■ Required work
• a. Using the Tupac Shakur article, explain in one to three sentences why it says his musical legacy is often overshadowed.
• b. According to the Tupac Shakur article, which two songs are called among the best tributes to women in the rap canon?
• c. Carry on the Tupac Shakur article from its final sentence.

■ Document segment
┄┄┄┄┄┄
Oral history Changes is a grounded account of Tupac Shakur’s legendary life

Nearly 25 years after his murder in September 1996, Tupac Shakur elicits complex feelings. Fans across the world praise him as one of the greatest—if not the greatest—voice in hip-hop history. Meanwhile, his musical legacy is often overshadowed by a war of words that may have led to the March 1997 murder of the Notorious B.I.G., a legendary beef that some East Coast rap fans never forgave him for. A 1994 sexual assault conviction sits uneasily with two of the best tributes to women in the rap canon, “Keep Ya Head Up” and “Dear Mama.” His Black Panther family history belies his final year on earth as an aggrieved, money-flouting “baller” who lashed out at enemies real and perceived, a dichotomy fiercely debated in the press at the time. Yet he remains a hero of activists, and his music was widely played at the George Floyd protests last summer.
┄┄┄┄┄┄
Data excerpts:
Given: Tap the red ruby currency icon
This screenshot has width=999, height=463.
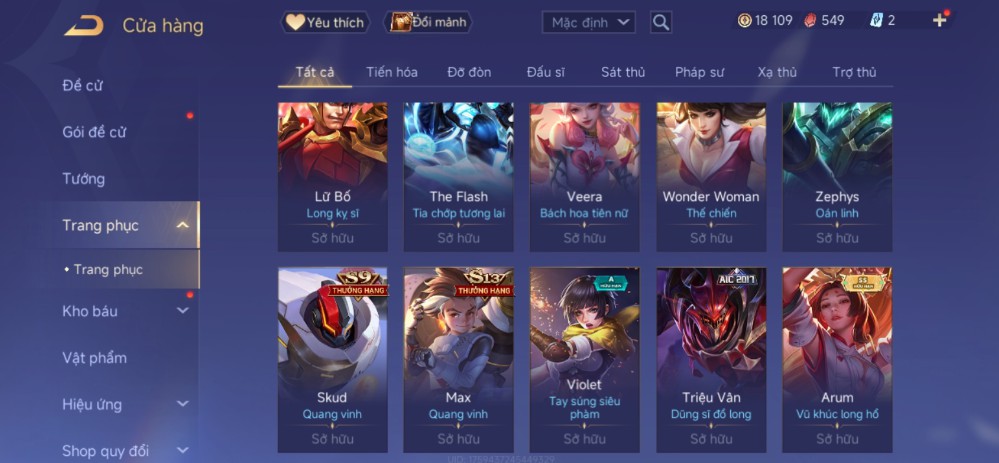Looking at the screenshot, I should click(x=809, y=20).
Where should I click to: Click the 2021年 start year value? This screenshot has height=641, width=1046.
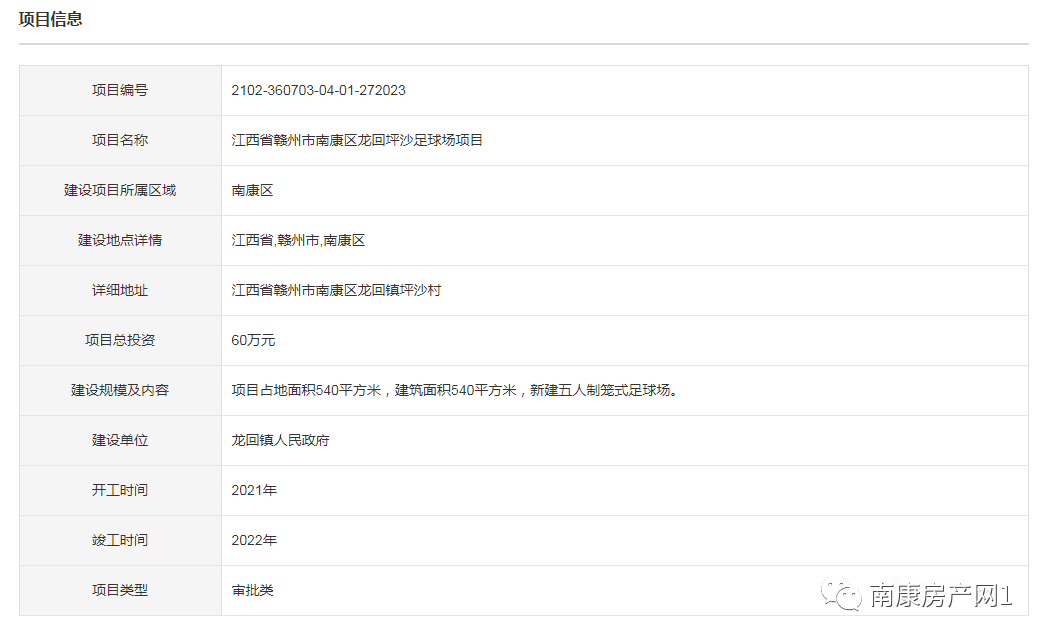click(254, 490)
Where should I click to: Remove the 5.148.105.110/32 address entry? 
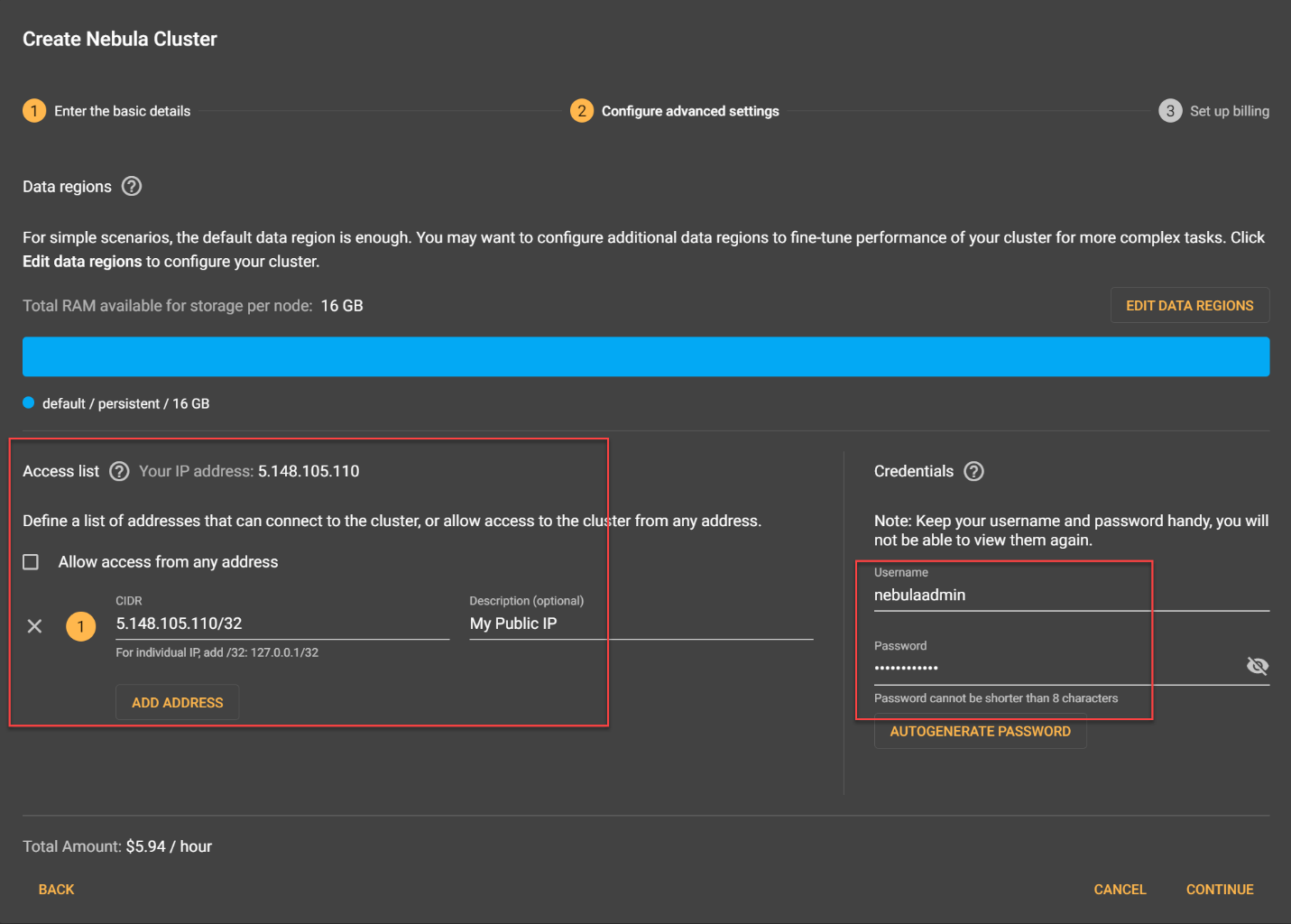point(35,625)
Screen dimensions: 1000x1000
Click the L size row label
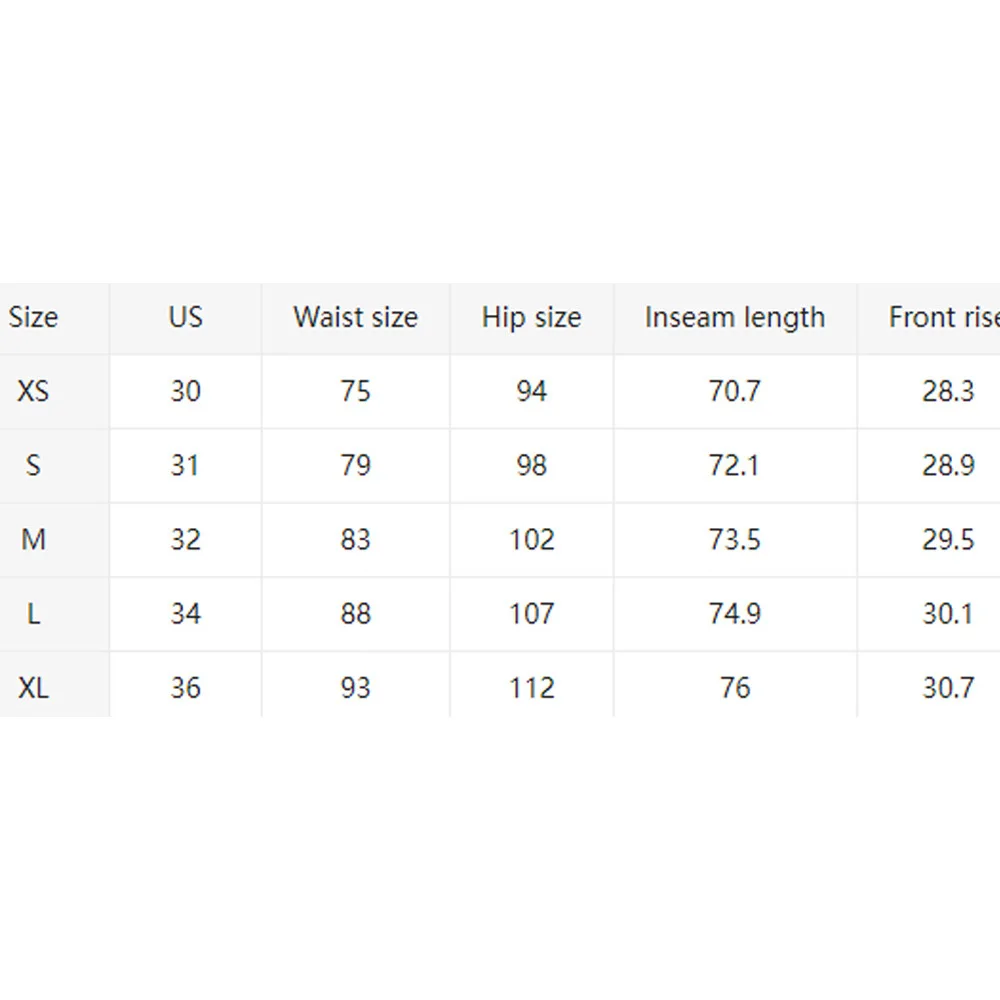33,614
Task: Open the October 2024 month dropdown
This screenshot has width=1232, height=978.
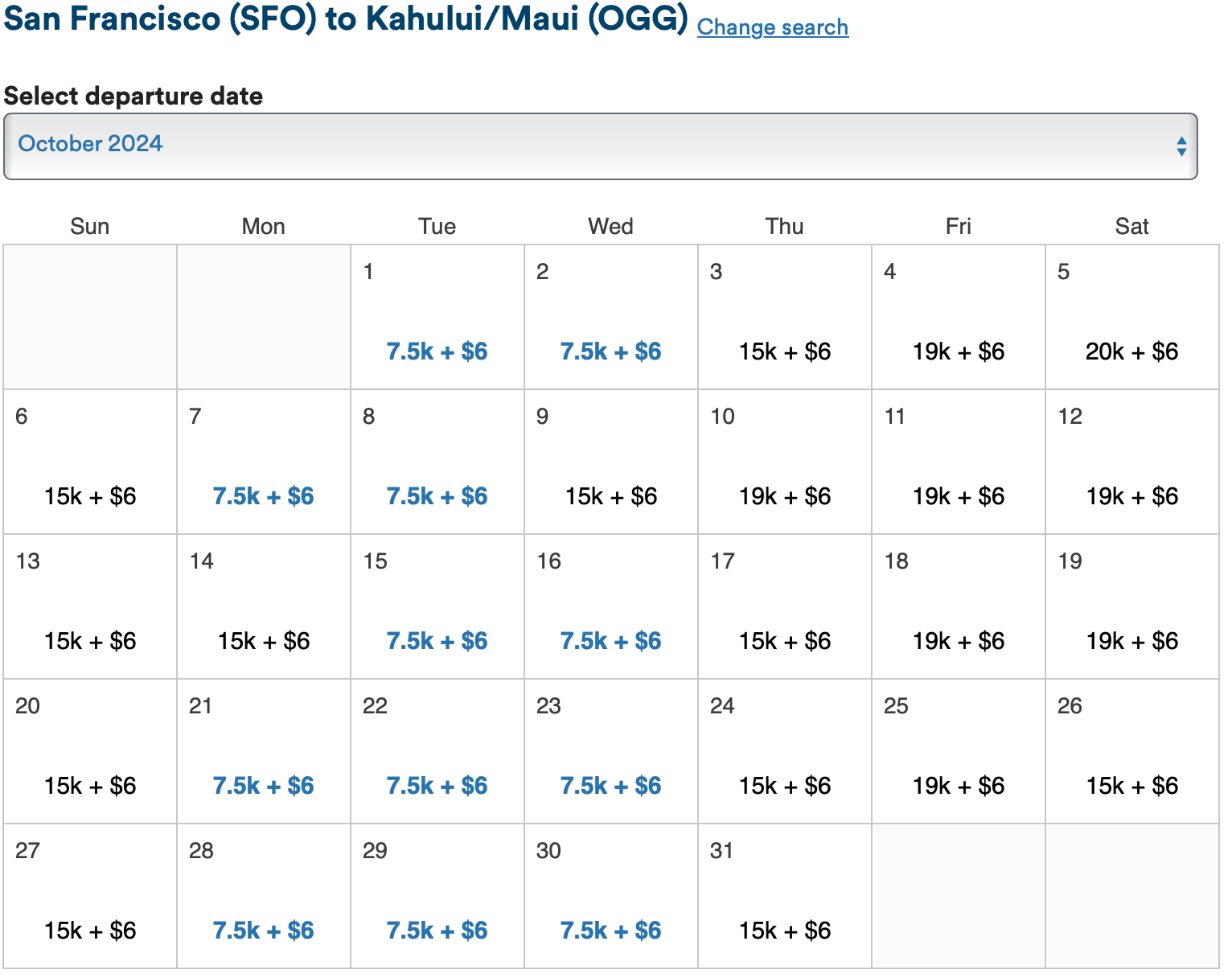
┄┄┄┄┄┄
■ Numbered responses
• a. His musical legacy is overshadowed by a war of words that may have led to the March 1997 murder of the Notorious B.I.G. Some East Coast rap fans never forgave him for that beef.

• b. "Keep Ya Head Up" and "Dear Mama."

• c.
Sheldon Pearce’s Changes: An Oral History joins a bookshelf already teeming with 2Pac arcana, from rhapsodic praise like Michael Eric Dyson’s Holler If You Hear Me: Searching For Tupac Shakur to neoconservative hit jobs like Armond White’s Rebel For The Hell Of It: The Life Of Tupac Shakur. “Pac is among our most well-studied figures,” Pearce, a writer and editor at The New Yorker, acknowledges in a brief author’s note. But instead of speaking with highly publicized figures in his life such as Sean “Puffy” Combs and the late Shock G, he elicits testimony from more than 50 individuals who knew and met Tupac, covered him as a subject in the mid-’90s, or are simply latter-day admirers of his work. The result is a book that quietly tries to humanize an oft-mythologized figure. “This oral history is less about all-inclusive, full-scale documentation and more about texture—about getting to the heart of what Tupac meant to people, how his life came to reflect so different truths,” writes Pearce.
Still, oral histories can have their drawbacks. At best, they create a three-dimensional portrait more dynamic than a standard biography, replicating the countless individual interactions that comprise someone’s public persona. Yet they often drown in noise as a bunch of people with tenuous connections to the subject opine in loud and contradictory ways. Pearce mostly avoids the latter, particularly in wonderful early chapters where Tupac’s former teachers and friends describe his youth in New York, Baltimore, and Marin City, California. In a section that covers Tupac’s return to New York—a pivotal, chaotic era where he befriends the Notorious B.I.G. as well as sundry gangsters while filming the movie Above The Rim, is charged with rape after a nightclub incident, and is shot by assailants at Quad Studios—Pearce maintains calm by bringing in figures like longtime journalist Rob Marriott and scholar Mark Anthony Neal. But the book’s climax, which covers 2Pac’s shooting and subsequent death in Las Vegas, can’t help but descend into LAbyrinth-style speculation and conspiracy theories.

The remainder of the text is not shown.